• _Source text_
_ _ _ _ _

The cost of breast cancer treatment influences the type of surgery a significant portion of people choose, even those who are well-educated and have health insurance, research finds.
The researchers say the finding should help guide how physicians pose treatment options to their patients, particularly as surgical approaches often have similar outcomes, but could have different costs.
“Eligible women with early-stage breast cancer often have choices for surgical treatments that are equally effective and result in excellent cancer outcomes,” says Rachel Greenup, a surgeon at Duke Cancer Institute and lead author of the study in the Journal of Oncology Practice.
“Surgeons often discuss the emotional and physical side-effects of treatment, yet we rarely discuss the costs.”
For the study, Greenup and colleagues conducted an electronic survey of women with stage 0-III breast cancer, recruited from members of the Army of Women, a national coalition of breast cancer survivors and activists, and the Sisters Network of North Carolina, an African American breast cancer survivors’ group.
More than 600 women participated. Their demographic profile was substantially more affluent than the US average: 90% were white, 70% had private health insurance, 25% had Medicare, 78% were college educated, and 56% had household incomes above $74,000 a year.
Despite such advantages, a substantial proportion of the women (43%) reported that they considered costs when making breast cancer treatment decisions, and nearly a third said cost played a role in their surgical choice.
Women with household incomes under $45,000 a year found the costs of treatment more important than keeping their breast or its appearance—two factors regularly discussed with women facing surgical choice.
Overall, 35% of respondents reported that their cancer treatment created a financial burden, and 78% never discussed costs with their cancer team. Even among participants with the highest incomes, 65% said they were fiscally unprepared for the cost of their breast cancer treatment.
Among the procedures available for breast cancer—including breast conserving surgery (lumpectomy with radiation), mastectomy, and double mastectomy with or without breast reconstruction—double mastectomy associated with higher patient-reported debt and financial hardship.
“Women are weighing many factors when deciding what type of surgery is best for them, including their personal desire for breast preservation, options for reconstruction, recovery time, sexuality, appearance, demands for future surveillance, and their own peace of mind,” Greenup says.
“While other side effects of surgical choice are routinely discussed with their physicians, the potential for financial harm is not explicitly addressed, including both the out-of-pocket payments and lost productivity for patients and their families,” she says. “Our study suggests this should change.”
Additional coauthors are from Duke, the University of North Carolina at Chapel Hill, and Massachusetts General Hospital. The National Institutes of Health and the National Cancer Institute funded the work.

_ _ _ _ _

• _Directions for this task_
Using the article on breast cancer treatment costs, decide whether each statement agrees with it: (a) more than half of the surveyed women said they considered costs when making treatment decisions; (b) most participants never discussed costs with their cancer team; (c) double mastectomy was associated with higher patient-reported debt. Answer yes or no for each, quoting the deciding words.

• _Collected material_
_ _ _ _ _

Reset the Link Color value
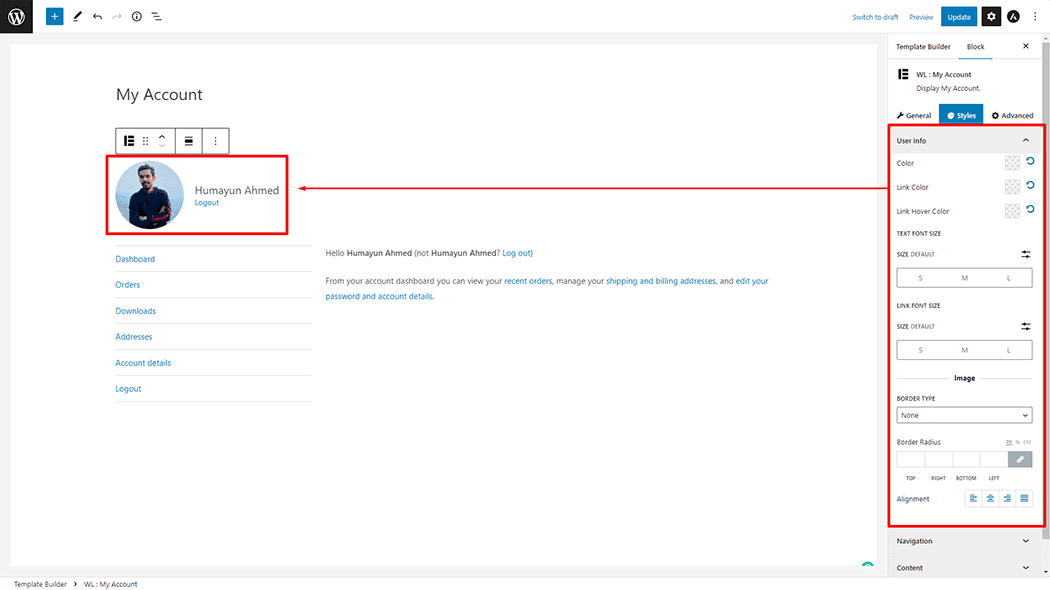The image size is (1050, 590). tap(1030, 186)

_ _ _ _ _

• _Solution_
(a) No: "a substantial proportion of the women (43%) reported that they considered costs when making breast cancer treatment decisions"
(b) Yes: "78% never discussed costs with their cancer team"
(c) Yes: "double mastectomy associated with higher patient-reported debt and financial hardship"